■ Problem description
Could you retype the entries exactly as they are?

■ The data
^^^^^^^^^^^^^^^^
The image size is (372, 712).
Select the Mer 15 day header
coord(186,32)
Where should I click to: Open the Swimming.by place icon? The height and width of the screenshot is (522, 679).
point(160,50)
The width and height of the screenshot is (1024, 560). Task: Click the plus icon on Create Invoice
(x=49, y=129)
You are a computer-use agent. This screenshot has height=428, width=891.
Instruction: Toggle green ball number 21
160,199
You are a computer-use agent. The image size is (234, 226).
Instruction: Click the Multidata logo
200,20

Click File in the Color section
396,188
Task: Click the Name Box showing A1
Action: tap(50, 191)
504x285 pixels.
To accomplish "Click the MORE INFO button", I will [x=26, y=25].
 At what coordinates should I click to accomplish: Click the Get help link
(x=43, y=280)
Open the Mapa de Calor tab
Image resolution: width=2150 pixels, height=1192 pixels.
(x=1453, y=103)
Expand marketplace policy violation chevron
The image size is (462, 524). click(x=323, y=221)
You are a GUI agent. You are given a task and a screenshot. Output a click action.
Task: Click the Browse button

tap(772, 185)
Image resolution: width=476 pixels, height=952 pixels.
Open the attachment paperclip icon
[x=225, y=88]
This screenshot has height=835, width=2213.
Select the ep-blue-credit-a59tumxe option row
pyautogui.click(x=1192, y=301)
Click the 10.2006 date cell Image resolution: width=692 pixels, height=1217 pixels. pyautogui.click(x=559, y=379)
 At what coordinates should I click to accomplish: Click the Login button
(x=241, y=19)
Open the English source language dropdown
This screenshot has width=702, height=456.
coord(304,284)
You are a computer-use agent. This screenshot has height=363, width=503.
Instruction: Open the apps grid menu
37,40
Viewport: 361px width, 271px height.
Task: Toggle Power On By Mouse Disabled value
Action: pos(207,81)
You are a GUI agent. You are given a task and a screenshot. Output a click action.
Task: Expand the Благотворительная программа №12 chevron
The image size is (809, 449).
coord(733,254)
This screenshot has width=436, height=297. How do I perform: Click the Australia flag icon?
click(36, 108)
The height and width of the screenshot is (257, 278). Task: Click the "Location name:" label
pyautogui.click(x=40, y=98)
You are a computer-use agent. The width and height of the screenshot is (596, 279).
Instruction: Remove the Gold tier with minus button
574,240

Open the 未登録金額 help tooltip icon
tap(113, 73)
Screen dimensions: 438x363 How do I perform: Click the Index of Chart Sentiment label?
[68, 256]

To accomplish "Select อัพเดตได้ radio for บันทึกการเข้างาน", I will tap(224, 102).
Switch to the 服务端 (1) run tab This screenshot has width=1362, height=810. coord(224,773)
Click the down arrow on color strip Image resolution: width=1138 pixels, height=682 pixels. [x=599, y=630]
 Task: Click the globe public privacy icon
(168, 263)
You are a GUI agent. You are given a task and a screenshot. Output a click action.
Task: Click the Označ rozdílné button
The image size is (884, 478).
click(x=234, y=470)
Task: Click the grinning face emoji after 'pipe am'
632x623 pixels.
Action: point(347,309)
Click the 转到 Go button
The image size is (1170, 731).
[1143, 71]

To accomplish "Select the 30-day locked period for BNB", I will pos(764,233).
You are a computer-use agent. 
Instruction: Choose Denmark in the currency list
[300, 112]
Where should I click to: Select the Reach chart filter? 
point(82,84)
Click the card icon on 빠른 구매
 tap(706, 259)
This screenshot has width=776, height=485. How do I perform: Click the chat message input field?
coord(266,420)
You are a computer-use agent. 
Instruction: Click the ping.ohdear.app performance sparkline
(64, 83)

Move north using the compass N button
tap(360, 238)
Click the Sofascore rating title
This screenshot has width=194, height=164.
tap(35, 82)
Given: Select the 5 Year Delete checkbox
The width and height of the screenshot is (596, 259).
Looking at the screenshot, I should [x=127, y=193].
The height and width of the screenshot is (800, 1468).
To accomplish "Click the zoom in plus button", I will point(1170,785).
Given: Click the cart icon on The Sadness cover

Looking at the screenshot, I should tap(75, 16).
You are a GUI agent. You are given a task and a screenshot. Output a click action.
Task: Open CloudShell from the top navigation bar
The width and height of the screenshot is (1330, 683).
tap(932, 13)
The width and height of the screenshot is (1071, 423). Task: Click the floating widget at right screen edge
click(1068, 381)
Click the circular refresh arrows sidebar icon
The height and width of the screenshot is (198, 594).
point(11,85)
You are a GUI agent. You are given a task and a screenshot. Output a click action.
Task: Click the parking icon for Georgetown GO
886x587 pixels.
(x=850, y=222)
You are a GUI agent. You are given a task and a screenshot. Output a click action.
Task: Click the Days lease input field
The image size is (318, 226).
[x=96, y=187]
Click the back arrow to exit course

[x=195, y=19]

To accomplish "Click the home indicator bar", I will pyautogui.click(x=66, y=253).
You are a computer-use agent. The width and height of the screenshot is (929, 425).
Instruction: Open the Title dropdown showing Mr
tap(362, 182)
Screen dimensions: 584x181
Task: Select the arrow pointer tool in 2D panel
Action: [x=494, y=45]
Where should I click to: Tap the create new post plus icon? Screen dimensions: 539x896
^^^^^^^^^^^^^^^^
■ Reply to the task
The image size is (372, 712).
Select the Mer 15 day header
coord(186,32)
Where should I click to: Open the Swimming.by place icon? The height and width of the screenshot is (522, 679).
point(160,50)
The width and height of the screenshot is (1024, 560). Task: Click the plus icon on Create Invoice
(x=49, y=129)
You are a computer-use agent. This screenshot has height=428, width=891.
Instruction: Toggle green ball number 21
160,199
You are a computer-use agent. The image size is (234, 226).
Instruction: Click the Multidata logo
200,20

Click File in the Color section
396,188
Task: Click the Name Box showing A1
Action: tap(50, 191)
504x285 pixels.
To accomplish "Click the MORE INFO button", I will [x=26, y=25].
 At what coordinates should I click to accomplish: Click the Get help link
(x=43, y=280)
Open the Mapa de Calor tab
Image resolution: width=2150 pixels, height=1192 pixels.
(x=1453, y=103)
Expand marketplace policy violation chevron
The image size is (462, 524). click(x=323, y=221)
You are a GUI agent. You are given a task and a screenshot. Output a click action.
Task: Click the Browse button

tap(772, 185)
Image resolution: width=476 pixels, height=952 pixels.
Open the attachment paperclip icon
[x=225, y=88]
This screenshot has height=835, width=2213.
Select the ep-blue-credit-a59tumxe option row
pyautogui.click(x=1192, y=301)
Click the 10.2006 date cell Image resolution: width=692 pixels, height=1217 pixels. pyautogui.click(x=559, y=379)
 At what coordinates should I click to accomplish: Click the Login button
(x=241, y=19)
Open the English source language dropdown
This screenshot has width=702, height=456.
coord(304,284)
You are a computer-use agent. This screenshot has height=363, width=503.
Instruction: Open the apps grid menu
37,40
Viewport: 361px width, 271px height.
Task: Toggle Power On By Mouse Disabled value
Action: pos(207,81)
You are a GUI agent. You are given a task and a screenshot. Output a click action.
Task: Expand the Благотворительная программа №12 chevron
The image size is (809, 449).
coord(733,254)
This screenshot has width=436, height=297. How do I perform: Click the Australia flag icon?
click(36, 108)
The height and width of the screenshot is (257, 278). Task: Click the "Location name:" label
pyautogui.click(x=40, y=98)
You are a computer-use agent. The width and height of the screenshot is (596, 279).
Instruction: Remove the Gold tier with minus button
574,240

Open the 未登録金額 help tooltip icon
tap(113, 73)
Screen dimensions: 438x363 How do I perform: Click the Index of Chart Sentiment label?
[68, 256]

To accomplish "Select อัพเดตได้ radio for บันทึกการเข้างาน", I will tap(224, 102).
Switch to the 服务端 (1) run tab This screenshot has width=1362, height=810. coord(224,773)
Click the down arrow on color strip Image resolution: width=1138 pixels, height=682 pixels. [x=599, y=630]
 Task: Click the globe public privacy icon
(168, 263)
You are a GUI agent. You are given a task and a screenshot. Output a click action.
Task: Click the Označ rozdílné button
The image size is (884, 478).
click(x=234, y=470)
Task: Click the grinning face emoji after 'pipe am'
632x623 pixels.
Action: point(347,309)
Click the 转到 Go button
The image size is (1170, 731).
[1143, 71]

To accomplish "Select the 30-day locked period for BNB", I will pos(764,233).
You are a computer-use agent. 
Instruction: Choose Denmark in the currency list
[300, 112]
Where should I click to: Select the Reach chart filter? 
point(82,84)
Click the card icon on 빠른 구매
 tap(706, 259)
This screenshot has width=776, height=485. How do I perform: Click the chat message input field?
coord(266,420)
You are a computer-use agent. 
Instruction: Click the ping.ohdear.app performance sparkline
(64, 83)

Move north using the compass N button
tap(360, 238)
Click the Sofascore rating title
This screenshot has width=194, height=164.
tap(35, 82)
Given: Select the 5 Year Delete checkbox
The width and height of the screenshot is (596, 259).
Looking at the screenshot, I should [x=127, y=193].
The height and width of the screenshot is (800, 1468).
To accomplish "Click the zoom in plus button", I will point(1170,785).
Given: Click the cart icon on The Sadness cover

Looking at the screenshot, I should tap(75, 16).
You are a GUI agent. You are given a task and a screenshot. Output a click action.
Task: Open CloudShell from the top navigation bar
The width and height of the screenshot is (1330, 683).
tap(932, 13)
The width and height of the screenshot is (1071, 423). Task: Click the floating widget at right screen edge
click(1068, 381)
Click the circular refresh arrows sidebar icon
The height and width of the screenshot is (198, 594).
point(11,85)
You are a GUI agent. You are given a task and a screenshot. Output a click action.
Task: Click the parking icon for Georgetown GO
886x587 pixels.
(x=850, y=222)
You are a GUI agent. You are given a task and a screenshot. Output a click action.
Task: Click the Days lease input field
The image size is (318, 226).
[x=96, y=187]
Click the back arrow to exit course

[x=195, y=19]

To accomplish "Click the home indicator bar", I will pyautogui.click(x=66, y=253).
You are a computer-use agent. The width and height of the screenshot is (929, 425).
Instruction: Open the Title dropdown showing Mr
tap(362, 182)
Screen dimensions: 584x181
Task: Select the arrow pointer tool in 2D panel
Action: [x=494, y=45]
Where should I click to: Tap the create new post plus icon? Screen dimensions: 539x896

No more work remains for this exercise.